From RankBrain to Google Attribution, Kafka and Spark…it feels like machine learning is fast becoming the most prominent technology concept in digital marketing.
Machine learning is the principle of using self-learning algorithms that can analyse and find patterns in big data sets. These algorithms evolve behaviours based on empirical data and can adapt to new circumstances.
Machine learning is often mentioned alongside digital marketing’s other 2017 catchphrase, Artificial Intelligence (AI). It’s worth stating for those with only a passing familiarity with these concepts – they are not the same thing! AI is the much wider concept of evolving technology that behaves like humans. Machine learning can at best be described as a subset of the general science of AI.
If 2017 was machine learning’s ‘shake-down’ year, it will be interesting to see whether digital marketing’s clutch of machine learning advocates can turn sexy tech into legitimate, every-day use cases for marketers.
This is particularly the case in performance marketing, where machine learning technology is yet to turn column inches into common uses.

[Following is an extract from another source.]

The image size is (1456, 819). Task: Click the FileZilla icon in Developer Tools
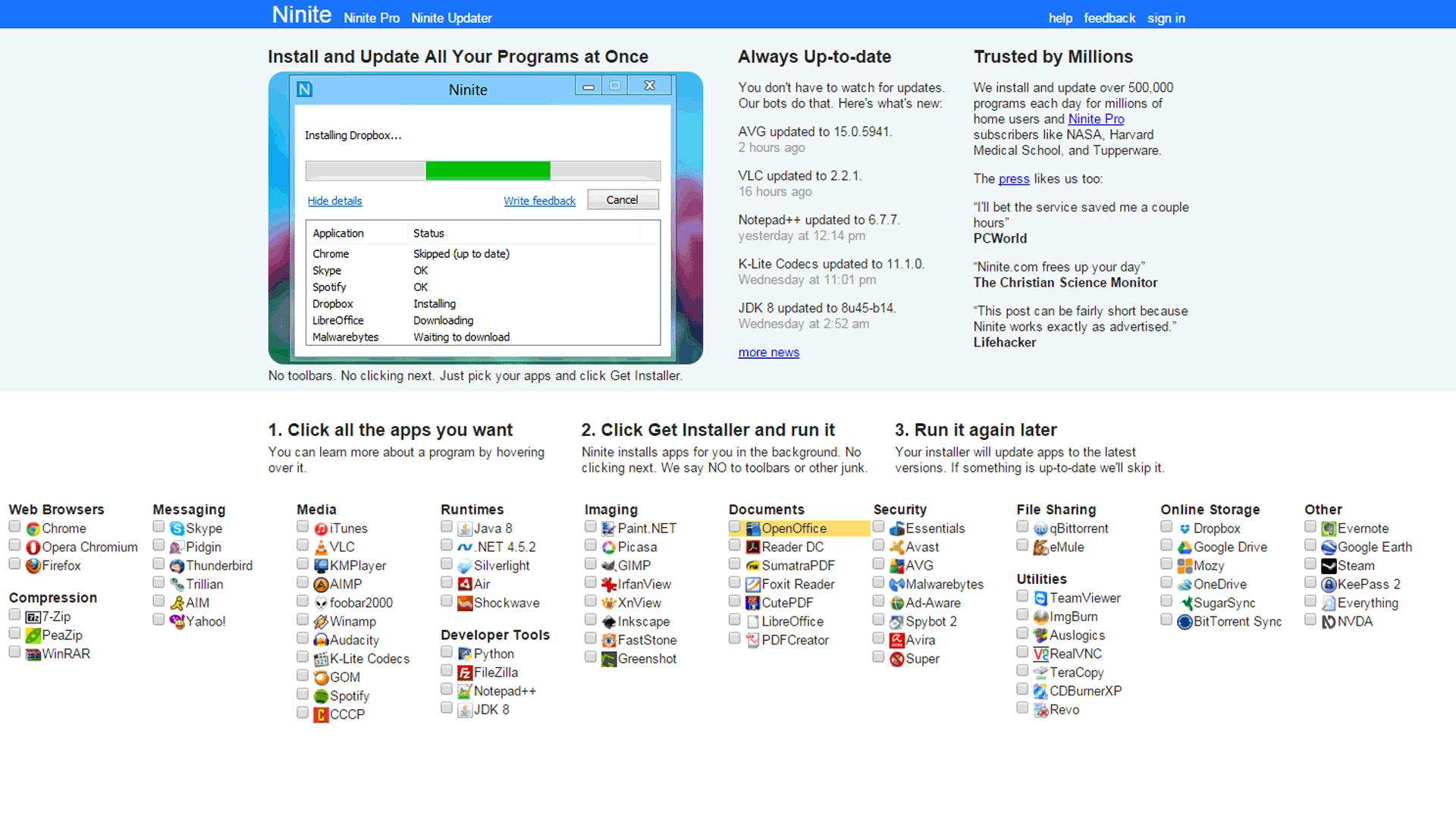pos(465,673)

Delivering on the ground technology from a visionary concept is rarely seamless. Yet in an industry yearning for innovation, machine learning holds the key because it has the power to bring much-needed automation and efficiency to the day-to-day lives of performance marketers.

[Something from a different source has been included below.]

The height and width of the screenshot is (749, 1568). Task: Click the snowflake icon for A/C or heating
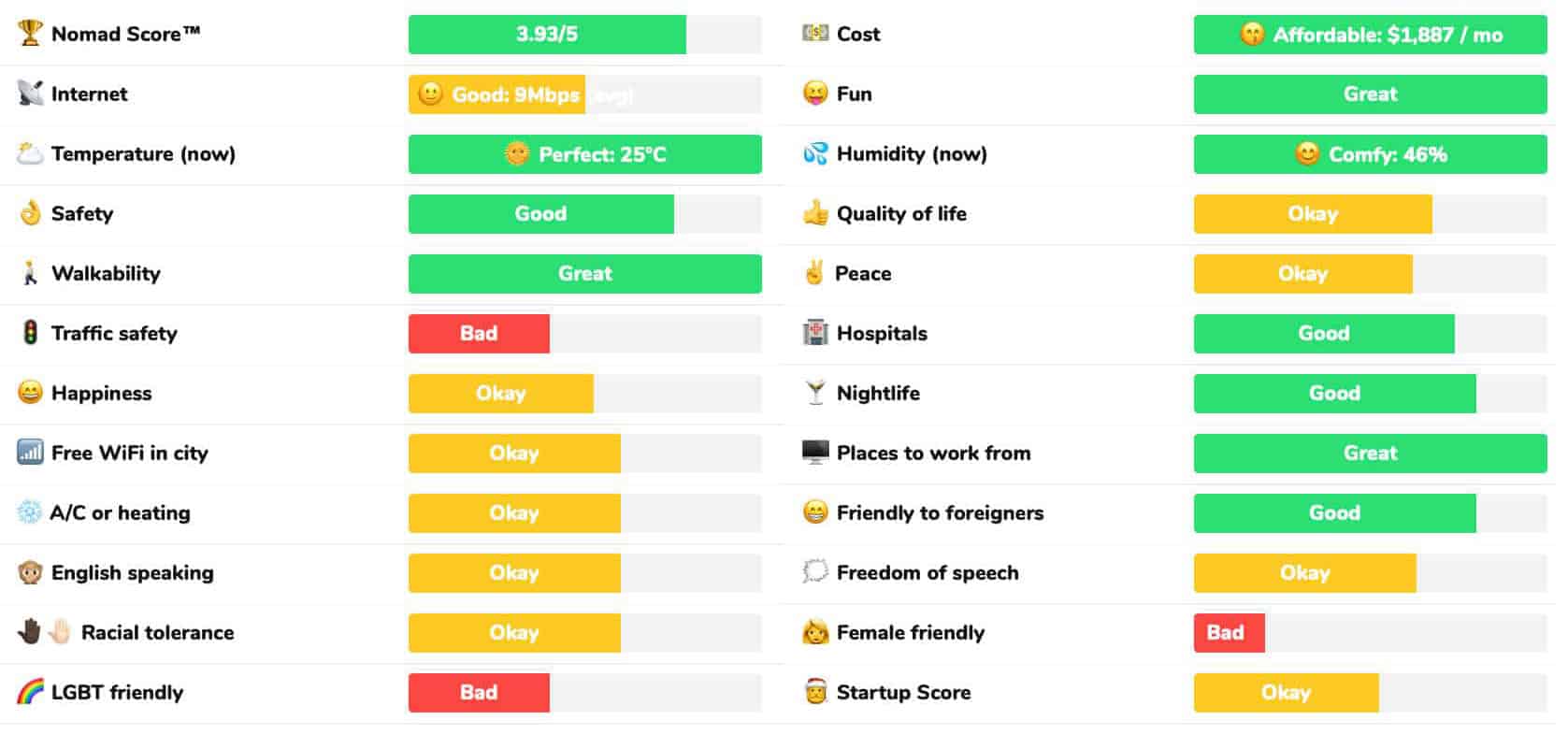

Forecasting is a great example of this. Predicting uplift for a given promotion and to a given spend target is one of the most common-place tasks for affiliate marketers. It’s also an inherently manual task, reliant on an individual’s knowledge and instinct, and often performed in complicated spreadsheets that are the sole domain of their creators.

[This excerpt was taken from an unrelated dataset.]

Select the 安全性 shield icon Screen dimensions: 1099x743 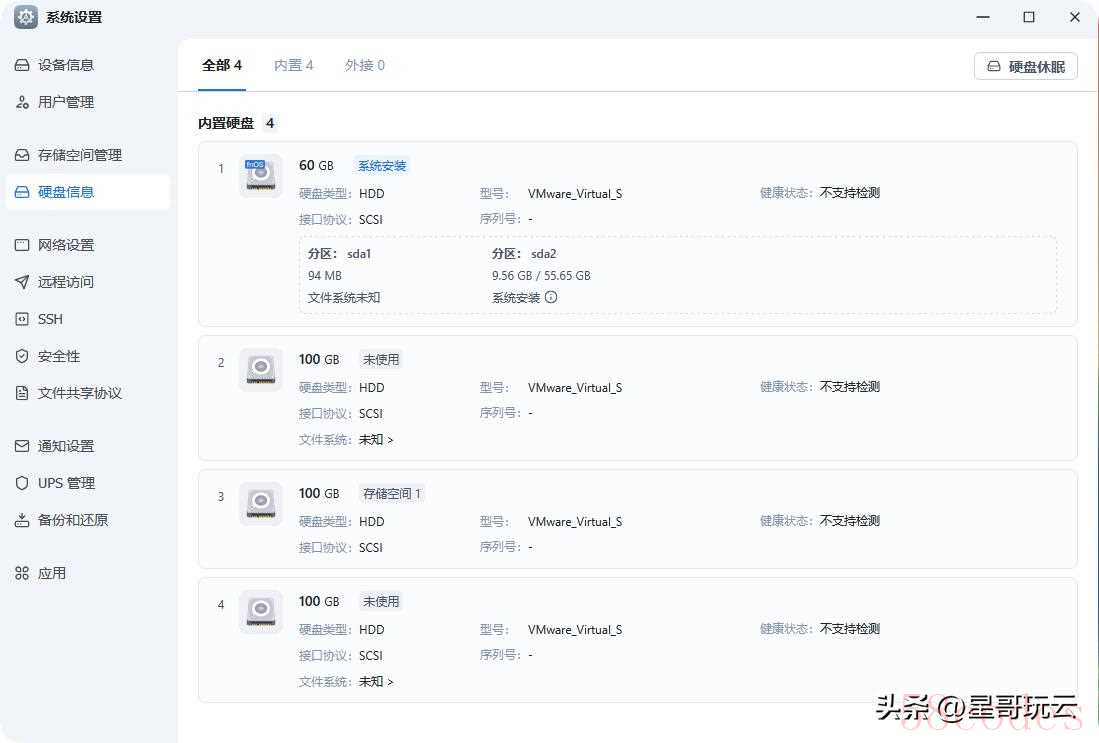click(22, 356)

Day-to-day forecasting for affiliate marketers across the industry needs to be more empirical. It should be based on machine learning algorithms, which can predict to a publisher and campaign level increased performance based on the type of promotion, changes in spend and seasonality. This sounds straightforward, but to ensure high levels of accuracy complex algorithms are needed that can learn and adapt to new data sets.
Another example is Spend Management. Channels like Search and Display have allowed advertisers to manage their marketing spend more effectively than affiliate has. This is often blamed on affiliate’s diverse publisher base. However, using machine learning algorithms to dynamically process historical performance data, it’s possible for advertisers and publishers to link spend to performance accurately, allowing affiliate marketers to understand the implications of spend changes before they are made. Imagine a world where a CPA change is made based on forward-looking, empirical analysis collated on your behalf, rather today’s status-quo – make the change and then use retrospective analysis to understand the impact of the decision. The impact of the decisions should be known before the decision is made! This is the power of machine learning in the affiliate space.
Machine-learned technology will become increasingly common across the digital marketing industry in 2018. The performance (or affiliate) industry needs to embrace it. Machine learning has the potential to change the way all performance marketers work, with genuine use cases for the every-day challenges of our roles.